=== Source document ===
/---

Statement from Founder & CEO Roy Sebag:
I am pleased to report the record results from our fiscal third quarter of 2019. These results show that Menē is transitioning from a start-up jewelry concept into a formidable business. Assuming the current run-rate, Menē may end the year with between 60-80% YoY topline growth. These impressive growth rates are being achieved without any meaningful marketing or customer acquisition expenses. What’s driving our growth is word of mouth and satisfied customers who are moved by our disruptive vision for jewelry as savings. These customers (now totaling over 30,000 around the world) inherently recognize the value proposition Menē offers and are spreading the word to their friends and family. Looking on to the end of the year and 2020, we see a fertile landscape for collaborative opportunities with leading taste-makers, celebrities, and artists. In today’s earnings results, we are disclosing that our newest collaboration is with the legendary Louise Bourgeois foundation. There will be further disclosure about the extent of our collaboration when the collection is launched but what is important to mention is that the Company expects this new collection to further drive sales and for there to be high demand for pre-orders. The prominent Art Gallery Hauser & Wirth is planning to sell these items in their global galleries as well. The second important event is that Instagram decided to feature Menē in their upcoming joint venture with Selfridges. A shop-in-shop will be launched next week where London residents will be able to visit Selfridges on Oxford Street and purchase Menē products. Both recent events as well as our overall operating performance in 2020 imply to management that Menē brand equity is increasing in value within the luxury market. We fully intend on embracing this momentum to increase our top-line sales and continue to strengthen our brand in the years to come. As we have recently seen, Tiffany & Co. (NYSE: TIF) has entered into an agreement where it will be acquired by LVMH (MC FP) at an Enterprise Value of over C$20 Billion. This transaction confirms both the long-term potential inherent to the jewelry industry on which our entire thesis and foray into this industry was predicated. Finally, with this acquisition of Tiffany & Co., there are few remaining independent jewelry brands out there. Menē will seek to fill this void with an independent brand that customers can trust and depend on for decades to come.

\---

=== Dataset extract ===

/---

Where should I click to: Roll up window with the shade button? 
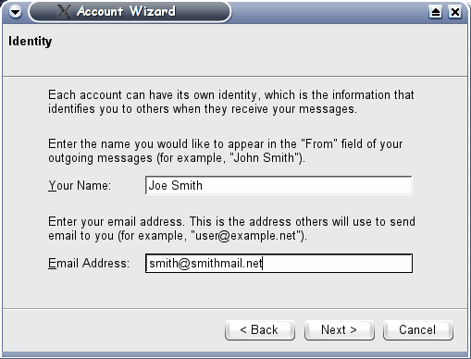(435, 12)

\---

=== Task directions ===
According to the statement on Menē's fiscal third-quarter results, how many customers does the company now have?

=== The answer ===
Over 30,000 around the world.